Monday, December 24, 2007

Record Office Rents Continue To Climb

Source : The Straits Times, Dec 22, 2007

Some companies forced to move to cheaper space in older buildings.

SOARING office rents have forced the Shenton Medical Group clinic out of its Republic Plaza location to a cheaper space at an older building nearby - The Arcade.
The company had been paying $5 plus per sq ft (psf) since 2002-2003 but was stunned with a demand for about $18 psf in the middle of the year, when lease renewal talks started.

Dr Lee Hong Huei, deputy president, Singapore operations division of ParkwayHealth, said the massive rise was a major factor in the firm’s decision to move.
‘We felt that it was a bit difficult to pass on the costs to our clients,’ he said.
It is becoming a familiar story around town with companies caught between a space crunch and relentless rent rises.

Parkway’s new clinic will open in January and take up a similar amount of space on part of The Arcade’s 18th floor and all of the 19th floor.

While The Arcade is in the prime Raffles Place area, it is not a new or top-grade building.
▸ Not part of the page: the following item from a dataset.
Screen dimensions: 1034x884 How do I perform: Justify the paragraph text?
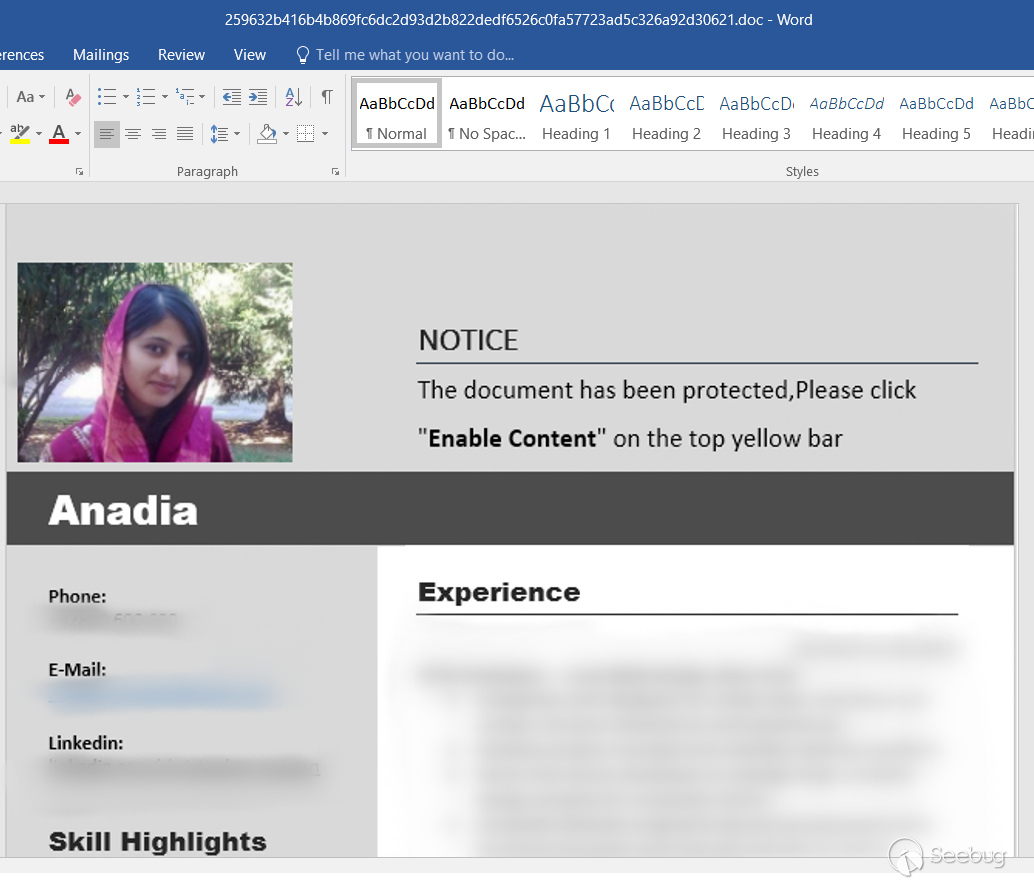pos(185,134)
Republic Plaza, on the other hand, is among the most coveted addresses in the area.

Asking rents at the City Developments-owned building have climbed to a whopping $19.80 psf amid the supply squeeze.

Monthly asking rents for prime office spaces in the Central Business District now average $16.30 psf, according to property consultancy Cushman & Wakefield.
This is up 4.5 per cent from last month and an eye-watering 285 per cent increase from the market bottom about three years ago.
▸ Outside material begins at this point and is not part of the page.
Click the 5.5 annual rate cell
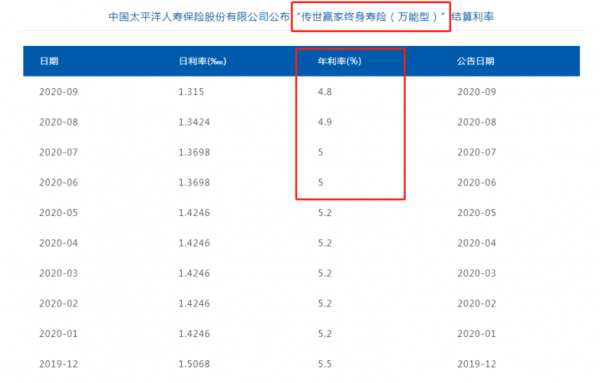The height and width of the screenshot is (383, 600). pyautogui.click(x=324, y=364)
Even in the shopping belt of Orchard and Scotts Roads, prime office rents have risen to $13.61 psf, up 8 per cent from last month and nearly 102 per cent from a year ago, said Cushman & Wakefield.

‘Almost all our facilities have experienced rents rising at 30 to 40 per cent on average, except for the 300 per cent jump at Republic Plaza,’ said Shenton’s Dr Lee.
‘Medicine costs have also gone up, so our margins are very thin.’

The increase in prime office rents this year has been rapid.
Last month, net rents for the top 25 grade A office buildings were at a record $16.02 psf a month on average from $15.54 in October.

To manage the supply squeeze, the Government has released transitional office sites for short-term lease and more office sites for sale.

But a new building on a sale site may not come in time to meet current demand.

The buildings on sites sold recently in Tanjong Pagar and Marina View are expected to come on stream only around late 2010 to 2011, said Cushman & Wakefield managing director Donald Han.

There are also concerns of an oversupply from 2010, when a large amount of space in the Marina Bay Financial Centre becomes available.
Nevertheless, space remains tight for now.

Next year, just about 1.35 million sq ft of space will come on stream, with less than half a million sq ft in prime areas such as VisionCrest in the Oxley area near Orchard Road, said Mr Han, but historical office demand is at two million sq ft a year.

‘The upswing in rents will continue next year, but the pace of acceleration will slow as we are already moving to a high base,’ he said.
There is also increasing resistance, as companies move to cheaper space in alternative or suburban locations.

Mr Han forecasts a rise of 20 per cent to 25 per cent in office rents for next year.